For camera lovers in 2021, there are tremendous opportunities to share your photographs and even make money from them. You can start a freelancing career with a free photography portfolio that looks incredibly professional. Then, with a personalised email address and some guts, you can start contacting companies who might be interested in hiring you.

As a photographer, you know how to make your website look great, and playing around with themes and color palettes is going to be a rewarding process.

But what if you want to transition from photography to film? Does being good at one translate to skills in the other.

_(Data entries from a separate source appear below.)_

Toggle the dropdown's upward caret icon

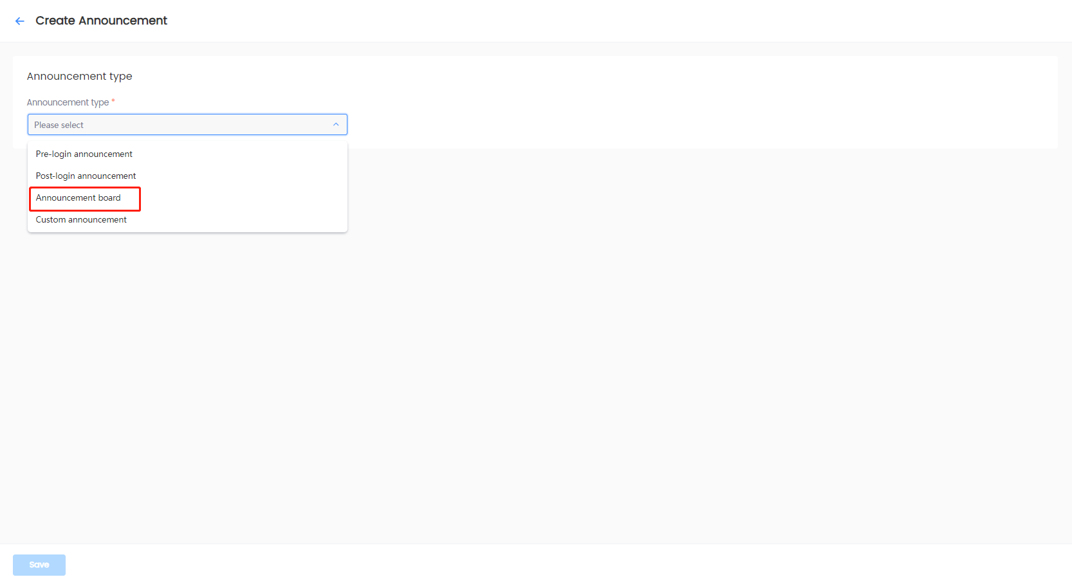click(336, 125)
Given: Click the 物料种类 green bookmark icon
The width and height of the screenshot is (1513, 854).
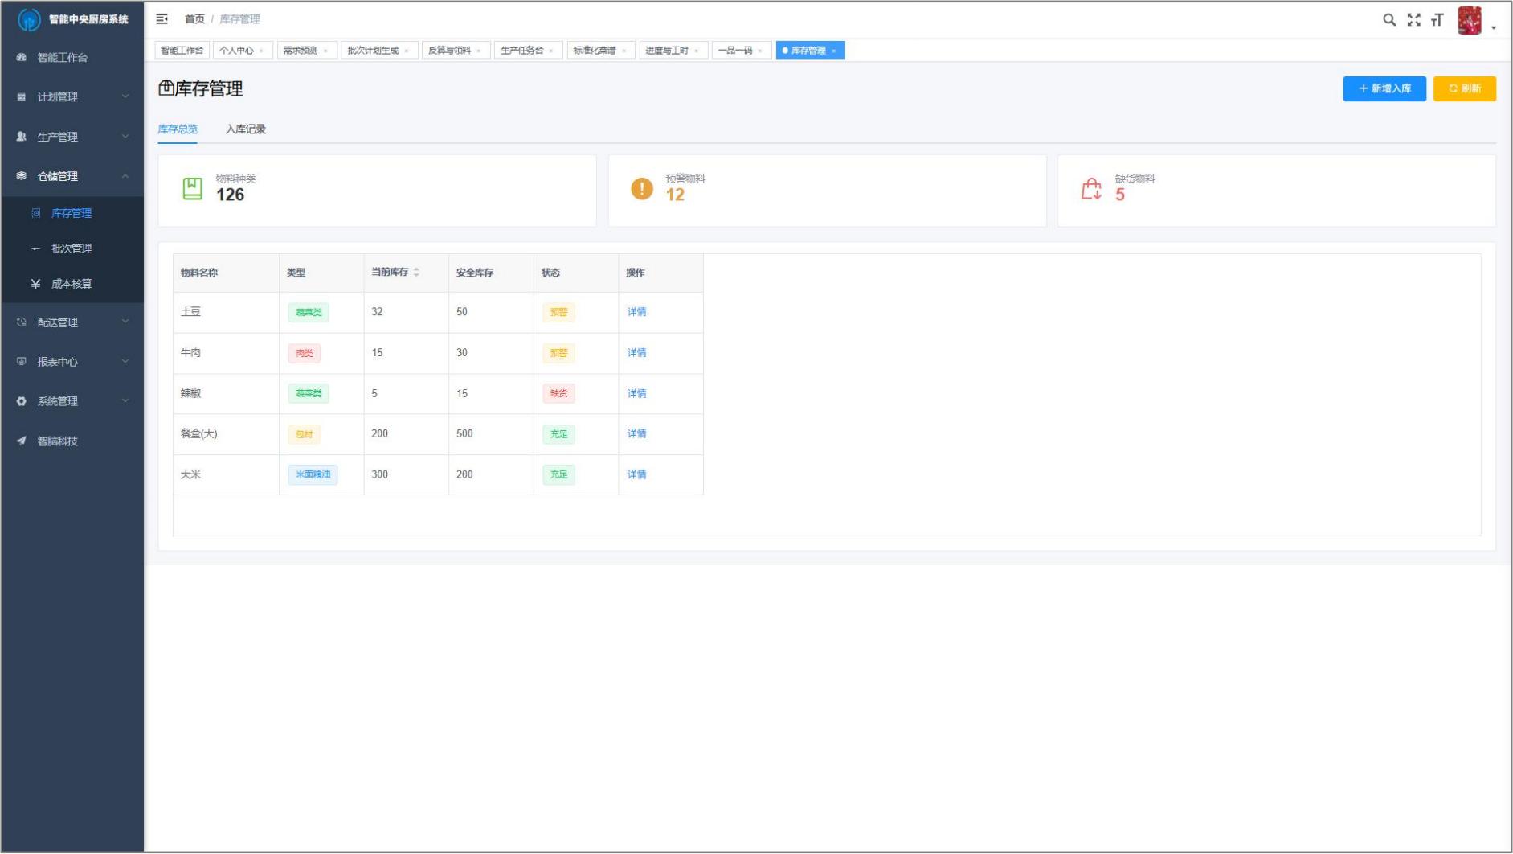Looking at the screenshot, I should coord(192,189).
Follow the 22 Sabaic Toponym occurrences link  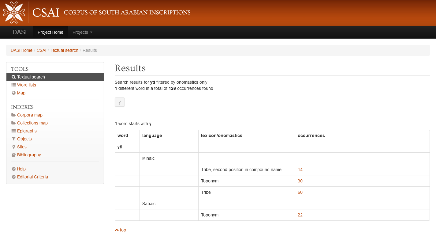300,215
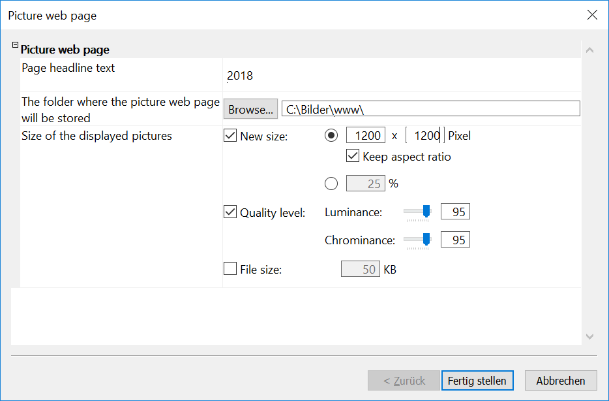609x401 pixels.
Task: Toggle the New size checkbox
Action: click(x=230, y=136)
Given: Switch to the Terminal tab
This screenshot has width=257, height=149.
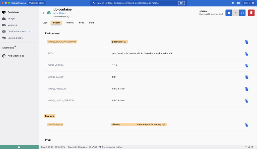Looking at the screenshot, I should tap(70, 23).
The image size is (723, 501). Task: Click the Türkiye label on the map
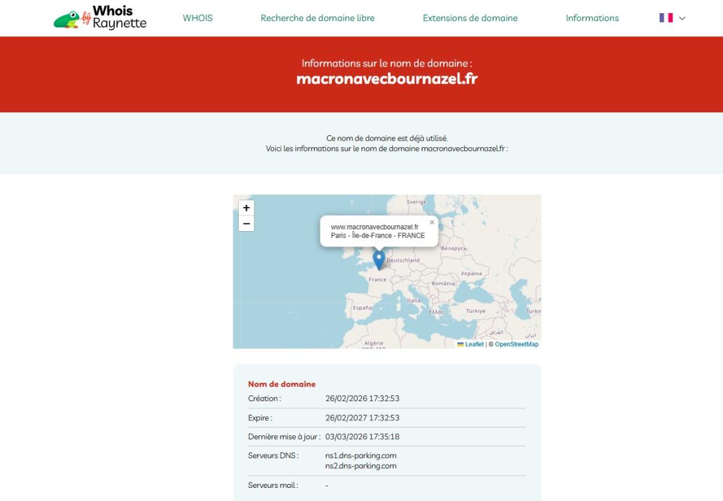pos(475,311)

Many people embraced photography when the first camera phone arrived. From teenagers to older adults, the sudden ability to take a visual record of everything at all times was incredibly exciting. It was a whole new way of experiencing the world.

Of course, in those early days, the photos were terrible. People truly interested in photography still needed to buy a real camera, even if they continued to use their phones to capture the mundanity of everyday life.

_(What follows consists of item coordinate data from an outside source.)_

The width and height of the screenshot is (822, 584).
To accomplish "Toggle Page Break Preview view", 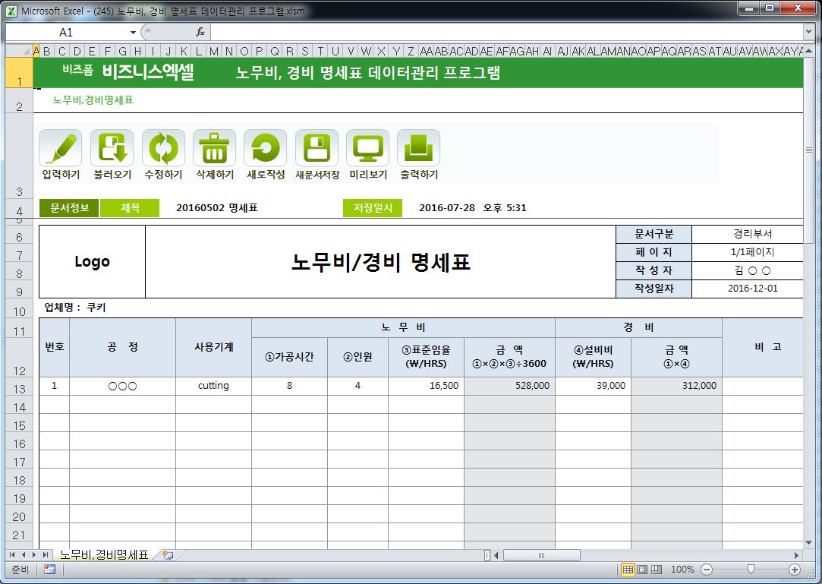I will pos(657,570).

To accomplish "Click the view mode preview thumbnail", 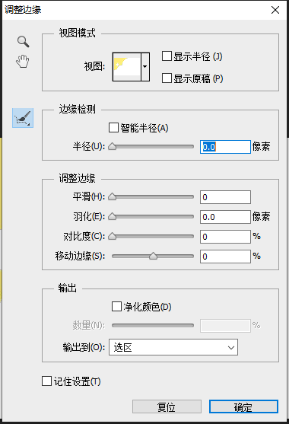I will (127, 67).
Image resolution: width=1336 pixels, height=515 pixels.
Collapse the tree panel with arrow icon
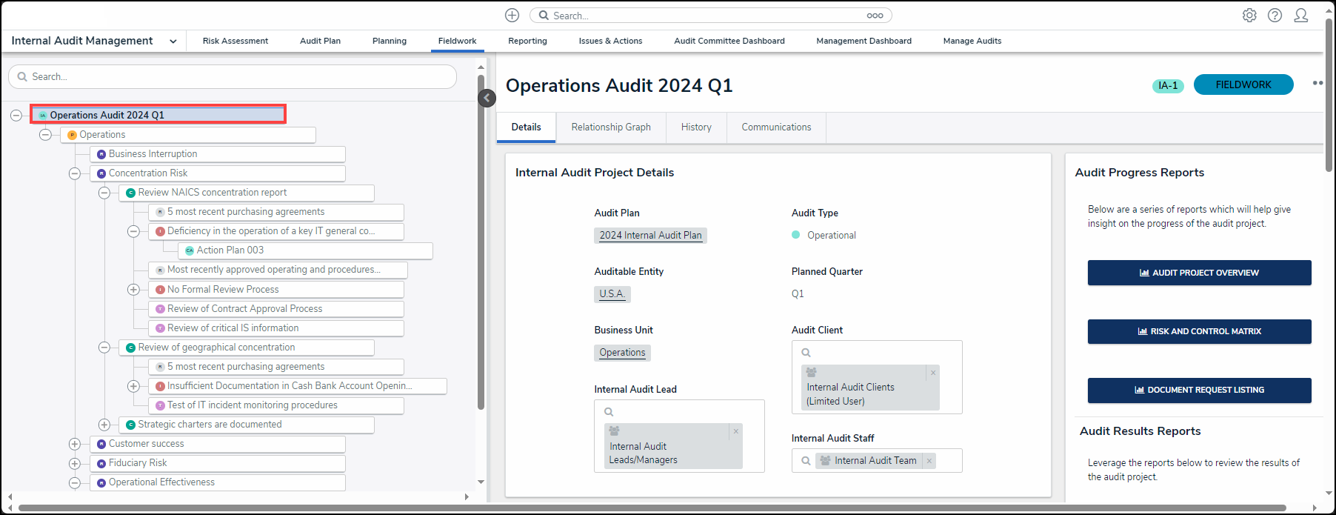487,98
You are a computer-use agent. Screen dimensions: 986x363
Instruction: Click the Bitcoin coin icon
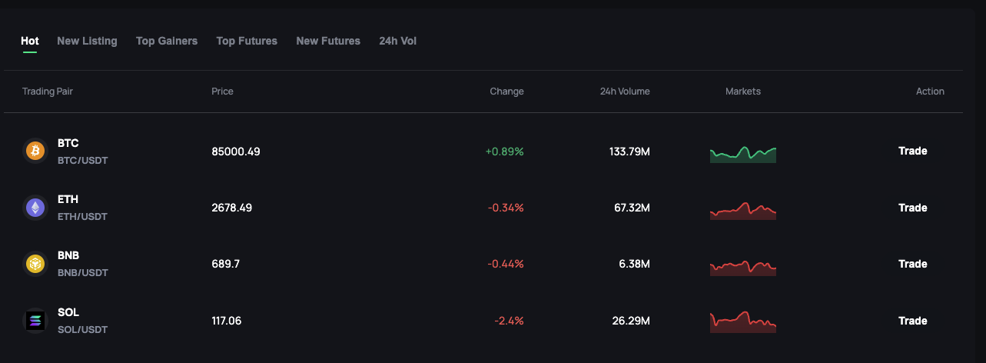pyautogui.click(x=35, y=151)
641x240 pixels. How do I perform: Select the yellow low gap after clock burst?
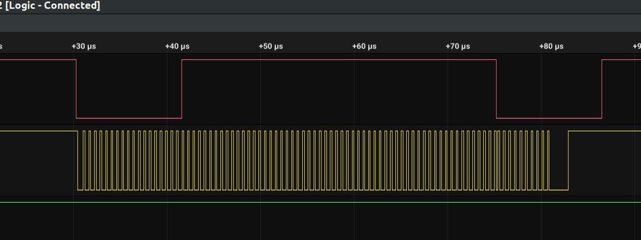[x=558, y=190]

Years later, when Instagram arrived on the scene, photos still had supremacy. The platform encouraged sharing photos taken with a smartphone and nothing else, and it was years before smartphone videography became the staple of so many successful Instagram profiles and Instagram post makers.

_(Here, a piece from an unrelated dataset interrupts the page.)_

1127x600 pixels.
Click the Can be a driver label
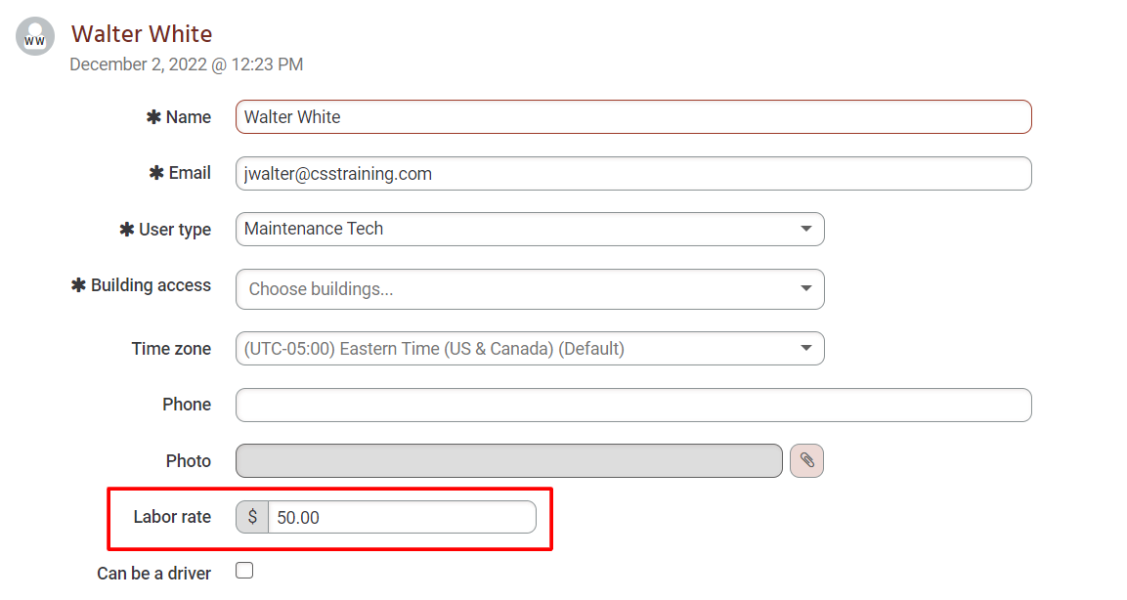[x=153, y=574]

That anecdotal evidence indicates that switching from photography to film is relatively straightforward. But there’s a difference between sharing quick smartphone videos and making actual films. If you’ve spent years perfecting the art of photography, can your skills actually be transformed into a career in film? Here’s what you need to know.

Different ways of seeing

Photography and film are very different artforms. However, they are both premised on how you see the world through your eyes. With photography, you identify scenes that will tell a story in a still frame. With film, you identify scenes that will work with movement and audio.

These are two different skills to learn, but they are closely connected. As a photographer, you notice the different elements surrounding you at all times. The way you interpret them in order to create a scene is particular, but you are noticing the same elements a filmmaker would.

When you start looking deeper into the world of film, it won’t take you long to learn what you need to see. You simply have to train yourself not to jump immediately to frame your environment as a still life scene.

Colors and contrasts

When it comes to colors and contrasts, the things a photographer looks for are necessarily different to what a filmmaker tries to find. After all, the ability of the filmmaker to incorporate movement gives them more opportunity for subtlety.

But your relationship with color already exists. You don’t need to reinvent the wheel, although you will need to learn specific skills that filmmakers need to use to create contrast.

The same is true of light and shadow. You can film a scene in a room that is too dark for a photographer to consider. In a film, the subtleties will be clear in movement, while the photograph will just look blurry. However, photographers notice the interplay of light and shadow just as effectively as filmmakers.

Audio: the biggest learning curve

There are a number of skills that filmmakers have which you will need to learn as a photographer. None require a bigger learning curve than the incorporation of audio.

The biggest difference between taking a photograph and filming a scene is that the latter needs to take a whole other source of sensory input into account. What you will learn is that it’s not as easy as simply filming the scene and using whatever sounds are present.

Rather, with the audio elements of a scene you need (ironically) vision. You need to have an idea of what sound you’re going to add and how you are going to score the scene. The same video can tell a very different story depending on the audio you use in post-production. If you can’t find a way for the audio to present a scene the way you imagined it, you are stuck.

Fortunately, learning to use audio can be extremely rewarding. You start to notice more when out in the world. You hear the sounds you’d normally not notice. It deepens your experience of life.

Transitioning from photography to filmmaking is certainly possible. The two artforms have a lot in common, even if there is a significant learning curve.